High-Performance Serverless Computing

Re-architecting serverless platforms with lightweight data planes, elastic control planes, and secure runtimes

Serverless computing promises an event-driven and resource-efficient way to build cloud applications, where developers only write application logic while the platform dynamically manages execution, scaling, and resource allocation. However, existing serverless platforms often inherit heavyweight components from container orchestration systems, including kernel-based networking, sidecar proxies, message brokers, and reactive autoscalers. These components introduce substantial overheads in function chains, increase tail latency, waste CPU resources, and make it difficult to support latency-sensitive and resource-constrained environments such as edge clouds and large-scale distributed ML workloads.

This project explores how to redesign serverless systems across both the data plane and the control plane. The central goal is to make serverless computing truly lightweight, high-performance, elastic, and secure, while preserving its programmability and operational benefits.

Research Overview

My work on serverless computing started from understanding the networking overheads in Kubernetes-based cloud platforms (Qi et al., 2020; Qi et al., 2021). We first characterized the performance of different Container Network Interface (CNI) plugins, showing how network models, overlay tunneling, iptables rules, eBPF processing, and host networking stack interactions affect throughput, latency, scalability, and pod startup latency. This measurement-driven study provided a foundation for understanding why existing cloud-native datapaths can become a major bottleneck for microservices and serverless workloads.

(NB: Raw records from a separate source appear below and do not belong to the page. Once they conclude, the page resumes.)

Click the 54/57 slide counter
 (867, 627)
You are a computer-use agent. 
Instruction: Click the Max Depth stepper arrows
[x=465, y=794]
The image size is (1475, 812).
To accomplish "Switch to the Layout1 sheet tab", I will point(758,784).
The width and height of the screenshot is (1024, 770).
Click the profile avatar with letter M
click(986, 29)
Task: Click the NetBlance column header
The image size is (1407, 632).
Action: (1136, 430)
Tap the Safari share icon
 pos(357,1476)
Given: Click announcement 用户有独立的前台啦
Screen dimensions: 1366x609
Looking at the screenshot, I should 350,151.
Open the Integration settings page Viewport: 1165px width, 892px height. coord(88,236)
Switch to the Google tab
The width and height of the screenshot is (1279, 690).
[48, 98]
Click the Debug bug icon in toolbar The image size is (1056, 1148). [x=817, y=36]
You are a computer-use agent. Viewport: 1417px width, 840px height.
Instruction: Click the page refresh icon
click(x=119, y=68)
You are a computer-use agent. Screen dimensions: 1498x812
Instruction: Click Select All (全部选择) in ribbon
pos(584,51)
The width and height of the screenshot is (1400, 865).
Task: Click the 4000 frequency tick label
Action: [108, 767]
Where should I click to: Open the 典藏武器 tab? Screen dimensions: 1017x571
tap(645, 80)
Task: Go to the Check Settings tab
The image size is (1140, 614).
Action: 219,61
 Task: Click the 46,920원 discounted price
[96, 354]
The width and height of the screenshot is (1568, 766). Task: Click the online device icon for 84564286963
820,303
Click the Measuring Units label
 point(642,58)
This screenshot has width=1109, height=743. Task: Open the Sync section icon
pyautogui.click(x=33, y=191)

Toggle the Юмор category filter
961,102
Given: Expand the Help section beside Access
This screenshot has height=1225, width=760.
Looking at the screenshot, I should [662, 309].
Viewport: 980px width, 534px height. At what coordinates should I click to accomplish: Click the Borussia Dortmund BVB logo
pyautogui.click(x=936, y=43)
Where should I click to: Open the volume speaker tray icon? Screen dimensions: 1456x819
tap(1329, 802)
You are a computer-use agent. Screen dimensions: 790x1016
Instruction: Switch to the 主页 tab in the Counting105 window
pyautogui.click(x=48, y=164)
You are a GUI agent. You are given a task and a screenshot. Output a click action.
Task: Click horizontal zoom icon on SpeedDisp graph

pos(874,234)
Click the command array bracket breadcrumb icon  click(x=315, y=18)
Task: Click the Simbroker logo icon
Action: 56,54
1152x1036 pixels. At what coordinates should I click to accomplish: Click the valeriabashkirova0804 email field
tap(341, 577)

Building on this understanding, we designed a series of serverless platforms that optimize different aspects of the system stack:

Mu (Mittal et al., 2021) focuses on the serverless control plane for resource-constrained edge clouds. It integrates SLO-aware autoscaling, load-aware request routing, and fairness-aware placement into Knative. Mu uses lightweight workload prediction and piggybacked runtime metrics to proactively scale functions, improve tail latency, reduce resource consumption, and ensure fairness under limited edge resources.
SPRIGHT (Qi et al., 2022; Qi et al., 2024) focuses on the serverless data plane for function chains. It replaces heavyweight sidecar proxies and repeated kernel networking with an event-driven, eBPF-based shared-memory datapath. SPRIGHT enables direct function routing, zero-copy communication within a function chain, lightweight protocol adaptation, and load-proportional resource usage. This design significantly improves throughput and latency while reducing CPU consumption compared with Knative.
LIFL (Qi et al., 2024) extends these ideas to federated learning aggregation, where model updates are large, clients are dynamic, and aggregation must be both elastic and efficient. LIFL uses shared memory, eBPF-based sidecars, in-place message queuing, locality-aware placement, hierarchy-aware autoscaling, and aggregator reuse to support scalable serverless FL aggregation with lower CPU cost and faster time-to-accuracy.
SURE (Parola et al., 2024) revisits serverless runtime design through unikernels. It combines fast-startup unikernel-based function execution with a secure high-performance datapath. SURE uses distributed zero-copy communication, a library-based sidecar, a zero-copy TCP/IP stack, and MPK-based memory protection to provide both efficiency and isolation. This work explores how serverless platforms can achieve rapid startup, high throughput, low latency, and stronger isolation at the same time.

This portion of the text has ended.